The bearing is now louder then the radio so I've decided to change it. Wow it comes into the whole hub. Should be easy! Now my problem is: I've remove the caliper, the disk, the cap, lock nut (12 pin-30mm) but surprise I can't remove the defective hub? can someone clarify this for me. Thanks


----------



## phatvw (Aug 29, 2001)

*Re: how to replace rear wheel bearing hub on golf IV (2001)? (frank_wiz)*

I think you need a special tool like a bearing or gear puller.
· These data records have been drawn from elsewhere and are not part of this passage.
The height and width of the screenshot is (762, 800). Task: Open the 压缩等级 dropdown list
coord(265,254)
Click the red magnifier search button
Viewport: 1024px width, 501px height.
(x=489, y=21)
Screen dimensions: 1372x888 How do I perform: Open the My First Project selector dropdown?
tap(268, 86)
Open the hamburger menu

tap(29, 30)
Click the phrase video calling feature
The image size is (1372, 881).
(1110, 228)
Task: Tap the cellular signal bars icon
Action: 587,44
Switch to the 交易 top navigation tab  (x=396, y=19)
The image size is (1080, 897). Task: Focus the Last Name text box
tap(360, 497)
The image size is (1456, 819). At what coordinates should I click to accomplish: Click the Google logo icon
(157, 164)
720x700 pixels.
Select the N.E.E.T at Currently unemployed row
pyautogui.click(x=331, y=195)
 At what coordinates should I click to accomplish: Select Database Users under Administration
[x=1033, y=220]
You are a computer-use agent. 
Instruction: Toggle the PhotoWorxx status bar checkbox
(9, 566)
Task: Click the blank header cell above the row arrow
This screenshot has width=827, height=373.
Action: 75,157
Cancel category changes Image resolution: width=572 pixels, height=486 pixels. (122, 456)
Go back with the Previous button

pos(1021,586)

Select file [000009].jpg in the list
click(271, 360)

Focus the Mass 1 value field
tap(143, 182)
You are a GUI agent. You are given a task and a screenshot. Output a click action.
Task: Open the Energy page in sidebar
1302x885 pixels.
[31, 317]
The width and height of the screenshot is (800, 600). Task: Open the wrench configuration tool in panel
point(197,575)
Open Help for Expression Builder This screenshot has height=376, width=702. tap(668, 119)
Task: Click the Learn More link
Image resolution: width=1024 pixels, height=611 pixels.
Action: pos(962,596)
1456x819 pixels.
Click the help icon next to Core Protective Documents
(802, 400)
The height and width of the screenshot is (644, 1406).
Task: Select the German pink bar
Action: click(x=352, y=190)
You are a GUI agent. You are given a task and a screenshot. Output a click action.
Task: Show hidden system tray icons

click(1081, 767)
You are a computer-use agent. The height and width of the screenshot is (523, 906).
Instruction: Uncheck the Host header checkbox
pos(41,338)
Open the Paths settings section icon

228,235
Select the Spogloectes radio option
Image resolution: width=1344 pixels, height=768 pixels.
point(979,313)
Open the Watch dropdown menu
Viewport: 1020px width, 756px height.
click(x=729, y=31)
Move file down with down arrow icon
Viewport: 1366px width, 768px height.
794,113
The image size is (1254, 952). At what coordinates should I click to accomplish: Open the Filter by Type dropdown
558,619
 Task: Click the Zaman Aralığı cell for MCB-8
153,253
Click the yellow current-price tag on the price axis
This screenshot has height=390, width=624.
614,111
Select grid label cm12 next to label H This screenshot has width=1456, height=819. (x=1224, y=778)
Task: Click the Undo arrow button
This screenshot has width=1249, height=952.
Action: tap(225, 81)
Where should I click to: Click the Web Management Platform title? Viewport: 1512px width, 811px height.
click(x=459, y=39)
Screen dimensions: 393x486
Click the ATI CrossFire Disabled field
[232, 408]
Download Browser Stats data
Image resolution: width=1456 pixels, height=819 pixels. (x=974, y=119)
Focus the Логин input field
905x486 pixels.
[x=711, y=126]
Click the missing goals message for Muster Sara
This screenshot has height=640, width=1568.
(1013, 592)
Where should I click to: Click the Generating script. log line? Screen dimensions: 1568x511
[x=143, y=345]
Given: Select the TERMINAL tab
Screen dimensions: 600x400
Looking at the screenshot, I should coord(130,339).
Do you have the Robert Bentley shop manual?


----------



## frank_wiz (Nov 17, 2007)

*Re: how to replace rear wheel bearing hub on golf IV (phatvw)*

no... and I red that it was so stupid to do... that would make sense about the puller but i thought that the puller was only use to extract the bearing from hub which i don't need
I've been looking for a drawing of this assembly or a schema on the web for a week now and no result!!! What type of tools would i need exactly?
thanks again


----------



## Maxpowerz (Feb 9, 2004)

the rear bearing is tough to repace. once you take off the brake and stuff take off the middle nut then use a gear puller to pull it off and if you are lucky it will come off if not then the back part of the bearing will be stuck on the axle stub. the is not really enough room around it to put a puller on it so what i did was take the stub off the car via 4 screws and use a heat torch and an air chissel to take it off and it was not fun. then i used a bearing press to press the new bearing onto the stub so that it goes on even but only like half way so that you can still put the bolts onto it to attach it to the frame. then once it was attached to the frame i used the old screw to pull it in more then i put on a new lockin nut screw and tightened it to specs. yea it was real fun to replace maybe ull get lucky and it will come off in 1 piece


----------



## bhurstbreed (Mar 27, 2011)

:sly: its not that hard is it? need to change mine on my 02 gti...


----------